La taxe numérique sur les multinationales ne sera pas mise en place en 2024, la Vivaldi perd ainsi 100 millions d’euros, mais la grande question est de savoir si l’OCDE va mettre en œuvre son plan : la taxe minimum de 15% bloque

Qu’en est-il des taxes sur les multinationales ? Du côté de la Vivaldi, on compte depuis un certain temps sur ces importants revenus, qui doivent arriver sous l’impulsion de l’OCDE. Il s’agit d’une part de la nouvelle taxe numérique (le Pilier I) et d’autre part de la taxe minimale de 15 % sur toutes les multinationales (le Pilier II). Mais lors de sa réunion annuelle à Copenhague cette année, l’OCDE a décidé de repousser à nouveau le Pilier I, la taxe numérique : elle ne sera toujours pas d’application en 2024. La Vivaldi peut immédiatement effacer les 100 millions qui étaient prévus pour le budget de 2024. Un gros revers donc. « Le rendement ne sera effectivement pas atteint en 2024 en raison du report accordé jusqu’en 2025 », a déclaré le ministre des Finances Vincent Van Peteghem (cd&v). Mais les vivaldistes restent optimistes sur l’approche internationale. La question reste de savoir si le Pilier II, la taxe mondiale de 15%, est encore réalisable pour l’année prochaine. Le gouvernement prévoit des revenus importants de 634 millions d’euros : si ceux-ci sont menacés, un bien plus gros trou devra être comblé dans le budget.

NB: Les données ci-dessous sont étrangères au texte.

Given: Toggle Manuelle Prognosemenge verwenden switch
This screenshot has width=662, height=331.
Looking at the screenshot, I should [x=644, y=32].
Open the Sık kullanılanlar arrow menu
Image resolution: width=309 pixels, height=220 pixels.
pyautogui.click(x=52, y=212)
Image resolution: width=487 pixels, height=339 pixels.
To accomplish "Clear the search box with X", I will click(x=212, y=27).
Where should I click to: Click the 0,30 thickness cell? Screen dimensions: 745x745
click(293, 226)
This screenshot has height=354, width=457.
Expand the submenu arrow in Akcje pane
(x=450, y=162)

Dans l’actu : L’OCDE hésite sur sa taxe multinationale.

Les détails : La taxe numérique est reportée d’un an pour ne pas mettre en péril l’ensemble. Mais le lobbying des grands acteurs (américains) est énorme : les chances que le nouveau système passe au Sénat aux États-Unis semblent très minces.

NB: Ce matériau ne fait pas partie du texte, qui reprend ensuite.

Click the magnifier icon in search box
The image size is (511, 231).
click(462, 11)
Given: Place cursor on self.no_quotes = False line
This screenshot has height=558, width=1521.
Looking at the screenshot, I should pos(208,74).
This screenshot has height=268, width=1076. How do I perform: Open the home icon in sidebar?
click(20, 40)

  • I promised to lead the world to deliver a foreign policy for the middle class, and today, we are doing just that. » Il y a deux ans, un Joe Biden décidé annonçait fièrement que l’OCDE, l’organisation des pays industrialisés, avait conclu un accord historique sur la taxation des grandes entreprises.
  • « Avec une taxe minimale mondiale, les multinationales ne pourront plus opposer les pays les uns aux autres pour réduire les taux d’imposition et protéger leurs bénéfices au détriment des revenus publics. Ils ne pourront plus éviter leur juste part en cachant leurs bénéfices des États-Unis, ou de tout autre pays, dans des juridictions à faible imposition », a expliqué Biden.
  • Biden a traduit son succès diplomatique à Paris en 2021 comme « une politique pour la classe moyenne », un message idéologique clair pour le démocrate, qui avait conclu un accord avec 130 pays et 90% du poids de l’économie mondiale pour imposer une taxe minimale de 15% aux multinationales. Le résultat : plus de revenus pour les gouvernements du monde entier. L’accord de l’OCDE, auquel participent désormais 138 pays, se compose de deux grandes parties.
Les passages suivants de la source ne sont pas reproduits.